OBJECTIVE: Extract the text of every item below verbatim, line by line, and leave the pictures out of your answer.

*** LISTED RECORDS ***

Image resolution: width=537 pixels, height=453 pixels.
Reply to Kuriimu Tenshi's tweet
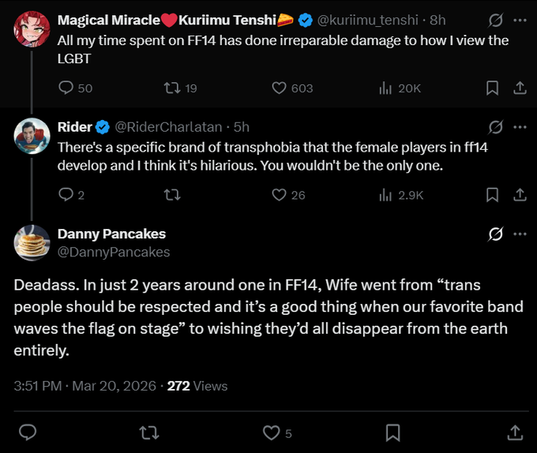(x=66, y=88)
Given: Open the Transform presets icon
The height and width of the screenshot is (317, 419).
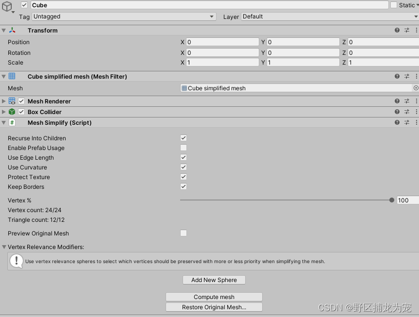Looking at the screenshot, I should (407, 30).
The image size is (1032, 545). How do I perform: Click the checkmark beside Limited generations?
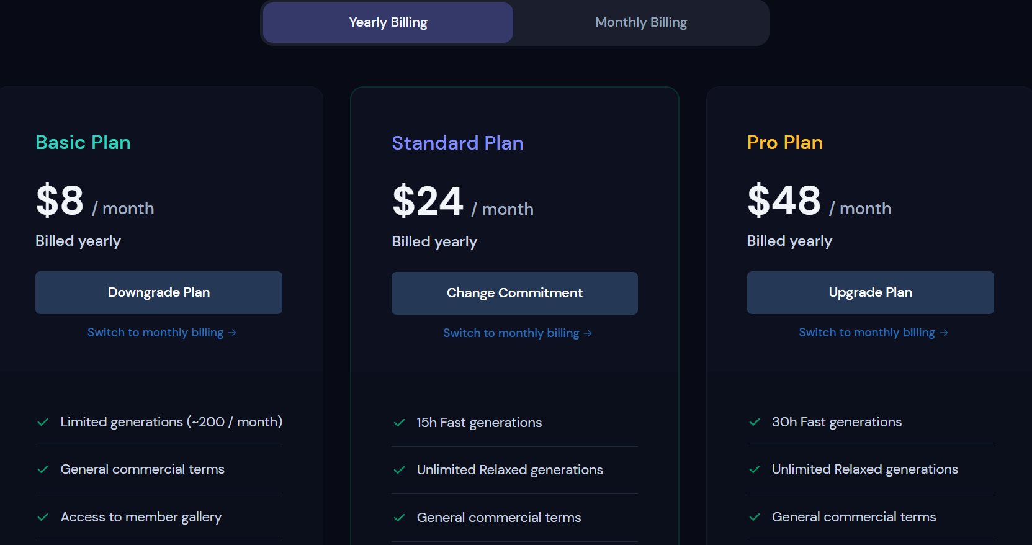click(43, 422)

***

COMPLETED EXERCISE:
Image resolution: width=537 pixels, height=453 pixels.
Reply to Kuriimu Tenshi's tweet
(x=66, y=88)
Given: Open the Transform presets icon
The height and width of the screenshot is (317, 419).
Looking at the screenshot, I should (407, 30).
The image size is (1032, 545). How do I perform: Click the checkmark beside Limited generations?
click(43, 422)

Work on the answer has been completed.